### What you will do
Write out the listing in full, matching it word for word.

### Supplied data
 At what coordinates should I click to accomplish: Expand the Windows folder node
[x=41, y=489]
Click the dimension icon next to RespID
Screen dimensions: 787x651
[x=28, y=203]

### Final answer
 At what coordinates should I click to accomplish: Expand the Windows folder node
[x=41, y=489]
Click the dimension icon next to RespID
Screen dimensions: 787x651
[x=28, y=203]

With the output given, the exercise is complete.